Ellie Carpenter Leads Matildas to Victory with 101st Cap
Ellie Carpenter hit a milestone and then went straight back to work.
On the night she collected her 101st cap for Australia, the right-back was relentless down the flank, driving the Matildas to a 3-1 win and a small but pointed dose of payback against the side that had broken their hearts with a last-minute winner a week earlier.
This time, there would be no late sting.
Alanna Kennedy settled the nerves midway through the first half, rising to break the deadlock and restore a sense of order after a cagey opening. From there, the Matildas played with a sharper edge, more willing to trust their structure under pressure and commit bodies forward.
Carpenter embodied that intent. She surged repeatedly into space on the right, stretching the defence and forcing decisions. One of those trademark runs helped carve out the chaos that produced Australia’s second goal, her pressure contributing to an own goal that doubled the lead and tilted the contest decisively.
The game still had its uneasy moments. The opponent’s press, so damaging in the previous meeting, again snapped at Australian heels. But this time, the Matildas had answers more often than not.
“We had a lot to work on from the last game,” Carpenter admitted afterwards. “Obviously had to work out how to beat their press. I think we dealt with that tonight most of the time; [there were] still some shaky moments, but that’s what friendlies are for.”
The message from Joe Montemurro had been clear, and Carpenter laid it out without dressing it up.
“[Joe Montemurro] said these are the situations we are going to be put in, so we need to deal with it. Teams are going to pressure us if we want to play the way we want to play, which is with the ball. Just quicker touches, quicker ball movement. I think there’s a lot to improve on, but that’s a good base.”
The pressure eased completely with 20 minutes to play.

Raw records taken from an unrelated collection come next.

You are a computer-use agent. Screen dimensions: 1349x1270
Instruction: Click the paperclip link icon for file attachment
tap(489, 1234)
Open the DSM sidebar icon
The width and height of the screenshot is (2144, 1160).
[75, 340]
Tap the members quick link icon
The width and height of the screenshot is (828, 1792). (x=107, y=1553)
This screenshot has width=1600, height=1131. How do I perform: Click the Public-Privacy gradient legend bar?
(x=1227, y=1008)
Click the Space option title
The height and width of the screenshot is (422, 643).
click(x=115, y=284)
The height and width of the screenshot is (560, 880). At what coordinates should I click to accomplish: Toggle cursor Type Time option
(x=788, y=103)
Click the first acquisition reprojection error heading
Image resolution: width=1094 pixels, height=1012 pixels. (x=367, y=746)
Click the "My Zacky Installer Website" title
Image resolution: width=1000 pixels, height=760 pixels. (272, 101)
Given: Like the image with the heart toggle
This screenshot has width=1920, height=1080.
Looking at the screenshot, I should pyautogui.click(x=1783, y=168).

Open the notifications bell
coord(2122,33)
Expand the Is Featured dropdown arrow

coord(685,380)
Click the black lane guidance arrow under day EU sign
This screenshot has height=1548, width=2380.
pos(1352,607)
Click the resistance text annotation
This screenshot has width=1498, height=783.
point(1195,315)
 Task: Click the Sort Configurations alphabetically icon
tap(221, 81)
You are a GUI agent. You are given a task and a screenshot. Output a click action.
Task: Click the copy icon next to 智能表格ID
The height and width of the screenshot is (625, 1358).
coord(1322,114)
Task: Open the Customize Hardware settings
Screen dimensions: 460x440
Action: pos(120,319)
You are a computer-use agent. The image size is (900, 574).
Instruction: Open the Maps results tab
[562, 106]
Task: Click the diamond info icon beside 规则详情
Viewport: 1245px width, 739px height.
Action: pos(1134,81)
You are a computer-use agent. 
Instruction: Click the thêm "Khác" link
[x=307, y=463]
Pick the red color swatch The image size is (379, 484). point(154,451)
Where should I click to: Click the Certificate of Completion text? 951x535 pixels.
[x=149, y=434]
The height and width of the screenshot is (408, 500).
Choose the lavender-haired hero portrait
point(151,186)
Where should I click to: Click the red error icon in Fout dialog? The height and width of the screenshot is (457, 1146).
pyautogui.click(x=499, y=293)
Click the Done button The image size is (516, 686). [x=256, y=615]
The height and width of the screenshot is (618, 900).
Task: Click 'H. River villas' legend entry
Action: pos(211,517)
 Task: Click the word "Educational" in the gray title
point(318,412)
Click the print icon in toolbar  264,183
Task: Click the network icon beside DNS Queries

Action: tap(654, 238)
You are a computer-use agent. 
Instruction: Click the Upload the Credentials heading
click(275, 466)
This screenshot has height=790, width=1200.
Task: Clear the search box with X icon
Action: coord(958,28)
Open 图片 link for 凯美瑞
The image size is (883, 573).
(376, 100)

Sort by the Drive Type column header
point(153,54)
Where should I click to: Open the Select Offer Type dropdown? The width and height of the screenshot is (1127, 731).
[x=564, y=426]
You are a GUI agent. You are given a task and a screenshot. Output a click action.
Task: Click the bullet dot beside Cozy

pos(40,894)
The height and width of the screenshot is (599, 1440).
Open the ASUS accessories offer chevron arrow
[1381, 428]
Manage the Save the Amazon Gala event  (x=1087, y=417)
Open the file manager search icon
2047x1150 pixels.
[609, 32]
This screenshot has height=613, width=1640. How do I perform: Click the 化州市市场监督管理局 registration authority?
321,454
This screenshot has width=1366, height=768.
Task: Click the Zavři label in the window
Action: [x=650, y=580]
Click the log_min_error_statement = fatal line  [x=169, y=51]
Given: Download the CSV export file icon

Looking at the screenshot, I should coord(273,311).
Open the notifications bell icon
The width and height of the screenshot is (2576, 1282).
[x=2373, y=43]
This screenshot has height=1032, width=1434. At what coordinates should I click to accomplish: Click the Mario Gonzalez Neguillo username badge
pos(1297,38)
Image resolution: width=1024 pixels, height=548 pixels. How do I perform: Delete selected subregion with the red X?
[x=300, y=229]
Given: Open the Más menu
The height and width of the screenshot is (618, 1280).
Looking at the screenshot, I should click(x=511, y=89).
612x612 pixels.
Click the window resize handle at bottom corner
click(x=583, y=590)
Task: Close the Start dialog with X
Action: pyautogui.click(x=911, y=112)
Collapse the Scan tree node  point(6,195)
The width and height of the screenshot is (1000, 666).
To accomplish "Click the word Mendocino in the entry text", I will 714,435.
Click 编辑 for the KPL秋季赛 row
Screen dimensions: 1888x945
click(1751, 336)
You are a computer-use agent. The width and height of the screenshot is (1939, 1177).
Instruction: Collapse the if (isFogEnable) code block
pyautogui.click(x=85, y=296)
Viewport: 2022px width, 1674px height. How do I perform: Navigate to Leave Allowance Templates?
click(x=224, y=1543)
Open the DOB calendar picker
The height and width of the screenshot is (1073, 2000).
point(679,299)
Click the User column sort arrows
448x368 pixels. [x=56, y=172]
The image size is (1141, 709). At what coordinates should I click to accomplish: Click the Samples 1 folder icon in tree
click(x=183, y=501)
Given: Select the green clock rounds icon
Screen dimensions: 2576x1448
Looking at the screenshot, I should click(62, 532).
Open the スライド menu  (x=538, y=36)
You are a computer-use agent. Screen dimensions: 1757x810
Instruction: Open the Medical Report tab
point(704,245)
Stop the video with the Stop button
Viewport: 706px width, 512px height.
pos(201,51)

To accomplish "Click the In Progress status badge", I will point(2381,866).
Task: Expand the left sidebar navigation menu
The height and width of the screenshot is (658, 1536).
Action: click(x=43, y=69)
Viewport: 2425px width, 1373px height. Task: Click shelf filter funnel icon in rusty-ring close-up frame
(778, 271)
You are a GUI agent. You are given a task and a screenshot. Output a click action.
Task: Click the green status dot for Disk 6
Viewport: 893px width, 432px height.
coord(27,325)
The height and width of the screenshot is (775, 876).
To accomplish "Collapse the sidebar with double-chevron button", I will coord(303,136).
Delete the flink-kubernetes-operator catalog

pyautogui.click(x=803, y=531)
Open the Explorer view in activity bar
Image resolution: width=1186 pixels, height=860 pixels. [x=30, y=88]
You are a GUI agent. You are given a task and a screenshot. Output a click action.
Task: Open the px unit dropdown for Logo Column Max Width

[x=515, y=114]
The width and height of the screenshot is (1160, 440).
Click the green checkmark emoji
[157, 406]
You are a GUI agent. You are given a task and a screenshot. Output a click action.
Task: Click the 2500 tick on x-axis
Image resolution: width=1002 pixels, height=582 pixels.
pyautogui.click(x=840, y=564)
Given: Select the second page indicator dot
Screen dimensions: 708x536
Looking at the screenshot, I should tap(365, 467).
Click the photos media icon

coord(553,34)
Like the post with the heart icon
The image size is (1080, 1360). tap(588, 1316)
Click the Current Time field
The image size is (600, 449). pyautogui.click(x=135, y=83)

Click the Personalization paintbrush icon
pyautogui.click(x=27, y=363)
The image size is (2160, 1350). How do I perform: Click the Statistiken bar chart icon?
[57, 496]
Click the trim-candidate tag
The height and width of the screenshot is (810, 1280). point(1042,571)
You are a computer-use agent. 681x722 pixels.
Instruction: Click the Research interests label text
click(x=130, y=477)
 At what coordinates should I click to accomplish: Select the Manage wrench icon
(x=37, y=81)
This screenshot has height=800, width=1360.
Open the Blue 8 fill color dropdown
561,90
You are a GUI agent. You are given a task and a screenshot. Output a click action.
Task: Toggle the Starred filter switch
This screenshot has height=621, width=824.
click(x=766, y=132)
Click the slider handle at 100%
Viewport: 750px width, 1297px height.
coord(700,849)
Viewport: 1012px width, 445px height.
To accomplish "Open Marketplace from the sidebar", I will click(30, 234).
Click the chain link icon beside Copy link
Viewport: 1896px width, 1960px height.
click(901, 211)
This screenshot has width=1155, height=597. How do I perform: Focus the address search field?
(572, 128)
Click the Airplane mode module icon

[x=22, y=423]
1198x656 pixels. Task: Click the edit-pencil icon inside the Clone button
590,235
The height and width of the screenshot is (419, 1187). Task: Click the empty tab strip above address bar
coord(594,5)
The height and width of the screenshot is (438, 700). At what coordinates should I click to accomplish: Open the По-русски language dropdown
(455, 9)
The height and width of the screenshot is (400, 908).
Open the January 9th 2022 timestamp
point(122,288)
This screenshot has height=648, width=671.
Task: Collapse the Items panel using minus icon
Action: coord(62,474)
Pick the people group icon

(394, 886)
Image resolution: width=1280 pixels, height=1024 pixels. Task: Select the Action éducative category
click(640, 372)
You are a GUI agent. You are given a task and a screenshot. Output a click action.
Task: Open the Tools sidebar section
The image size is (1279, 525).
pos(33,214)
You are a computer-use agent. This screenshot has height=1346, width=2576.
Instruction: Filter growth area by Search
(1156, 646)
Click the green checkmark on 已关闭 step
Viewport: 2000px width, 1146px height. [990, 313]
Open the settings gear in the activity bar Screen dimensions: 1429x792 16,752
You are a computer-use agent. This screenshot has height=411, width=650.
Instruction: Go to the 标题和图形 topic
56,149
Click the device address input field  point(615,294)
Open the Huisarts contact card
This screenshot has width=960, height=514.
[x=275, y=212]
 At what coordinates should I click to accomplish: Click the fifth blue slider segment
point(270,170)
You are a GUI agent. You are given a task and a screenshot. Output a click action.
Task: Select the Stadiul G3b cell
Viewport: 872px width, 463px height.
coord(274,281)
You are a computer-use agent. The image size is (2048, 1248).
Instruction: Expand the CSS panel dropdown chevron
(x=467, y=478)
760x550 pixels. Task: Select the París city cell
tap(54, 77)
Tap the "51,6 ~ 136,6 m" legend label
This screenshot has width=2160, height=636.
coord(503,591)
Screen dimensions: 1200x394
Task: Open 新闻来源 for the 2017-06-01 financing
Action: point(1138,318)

A sweeping team move cut through the lines, the kind of passing sequence Montemurro wants to see as standard rather than exception. Arsenal forward Caitlin Foord arrived to finish it, capping a flowing attack with the composure of a player who has seen that pattern a hundred times on the training ground.
Her strike made it 3-1 and, more importantly, underlined the contrast with last week’s collapse. Where there had been hesitation, there was now clarity. Where there had been panic under the press, there was at least the beginning of poise.
It was still a friendly, still a laboratory for ideas and combinations. But with Carpenter driving the right side, Kennedy anchoring the spine and Foord applying the final touch, this felt less like an experiment and more like the outline of something sturdier — a template the Matildas will be judged on when the games truly start to count.